In El Topo, it’s a quest for enlightenment. It’s a spiritual trek that opens itself up in such experimental ways (well, duh, it’s Jodorowsky). Combine the goal of self-discovery with self-sacrifice, the scorching heat of the desert, and the bastardized, conflicting ideas of what the American Dream can be (also applied on a global scale). You’ll get El Topo: one weird-ass adventure that will certainly not be mistaken for any other westerns anytime soon.

 

4. Eyes Wide Shut

In a lot of romantic drama films, a couple is in love, something happens, and they split apart, only to reconvene in the end. They either get back together, or they acknowledge that they both have moved on. Fine. Stretch that out to three hours, suck all of the energy out to the point of dizzying bliss, and toss in a deeply unsettling second act, and you’ll get Eyes Wide Shut.
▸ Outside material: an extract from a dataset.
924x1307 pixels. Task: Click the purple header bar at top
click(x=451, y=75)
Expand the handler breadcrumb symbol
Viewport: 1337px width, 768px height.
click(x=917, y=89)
The mansion orgy sequences almost feel like they are from another film, and that may have been Stanley Kubrick’s goal. You really feel like you are experiencing a new world, as if you are dipping your toes in the pool of some new taboo fetish that scares you as much as it entices you.

Knowing the strain that Bill has been feeling before, you may not encourage him to go down this path, but you understand why he does. You might understand, because this is a similar path in most romantic dramas: the test of what this lead character truly needs (their thought-to-be life partner, or something else).
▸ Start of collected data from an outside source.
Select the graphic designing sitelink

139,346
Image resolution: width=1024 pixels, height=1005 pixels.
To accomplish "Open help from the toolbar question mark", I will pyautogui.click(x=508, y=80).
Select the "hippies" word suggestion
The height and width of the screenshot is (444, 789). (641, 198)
Eyes Wide Shut just has a much more daring take on this trope, and it authentically makes you scared of the wrong turn you’ve taken. By the fragile end, you’ll know pain and fear.

 

5. Eyes Without a Face

Eyes Without A Face

Classic horror elements can be scary. Look at the zombies in Night of the Living Dead. Everyday people and facilities can be scary, too. Psycho made audiences second guess motels and their own showers for decades. If you combine the two, you get the bastardization of an everyday practice that actually becomes unthinkable due to its absurdity.

Enter Eyes Without a Face. An honest attempt to save a daughter’s disfigurement turns a doctor into a maniac that preys on innocent victims. Dr. Genessier wishes to help his daughter, but he gets lost in the miasma of his own mind and finds it acceptable to lure other girls in and surgically remove their faces without their consent. It’s such an oddball take on the horror genre.

Yes, we can identify that the motives in many horror films are usually driven by a wrongful concept of what the greater good is (Norman Bates trying to obey his mother’s conscious), but it just feels different in Eyes Without a Face. This is a man driven by love to the point of insanity. We don’t even see the early stages of it. We just see the psychotic end result. It’s very scary, but arguably depressing, too.